Cellular Uptake, Intracellular Trafficking, and Stability of Biocompatible Metal-Organic Framework (MOF) Particles in Kupffer Cells.

Rapid intracellular degradation of current drug-delivery nanocarriers presents a challenge for achieving ideal controlled drug-release kinetics. Recent in vivo studies have shown that porous hybrid metal-organic frameworks (MOFs), belonging to the Materials of Institute Lavoisier (MIL) family, display prolonged biodegradation behavior. In this study, we investigated stability of these materials in Kupffer cells, a relevant target for the treatment of several life-threatening immune-mediated liver diseases.
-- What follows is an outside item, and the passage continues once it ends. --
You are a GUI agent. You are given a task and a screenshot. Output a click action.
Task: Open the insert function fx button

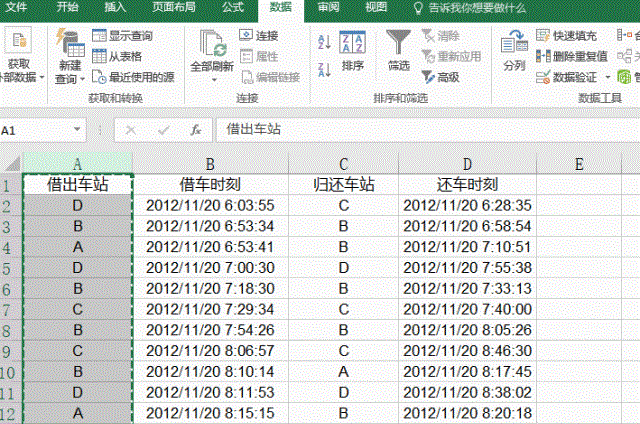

For this aim, we selected fluorescently labeled microporous MOF particles of MIL88A and MIL88B-NH2, built from trimers of Fe(III) octahedra, as an inorganic component, and fumarate (MIL88A) or 2-amino terephthalate (MIL88B-NH2), as an organic linker. Cell uptake inhibition analysis of MOF particles by a Kupffer cell line (KUP5) has shown that phagocytosis is the major endocytic pathway involved in MIL88B-NH2 internalization. Investigation of MOF interaction with KUP5 cells by real-time microscopy indicated that the structure of MIL88B-NH2 MOFs stays intact up to 15 min after uptake, followed by MOF accumulation in acidic cell compartments and slow degradation, reaching a minimum of 10-15% decomposition over 24 h. MIL88A particles demonstrated similar degradation kinetics. Analysis of the mechanisms of MOF degradation has shown that inhibition of phagosome acidification as well as protease activity does not prevent decomposition of MIL88B-NH2 particles. Thus, our study demonstrates the relative stability of the MOF structure in the phagolysosomal environment of Kupffer cells, revealing potential use of these materials for controlled drug delivery in a case of immune-mediated liver diseases.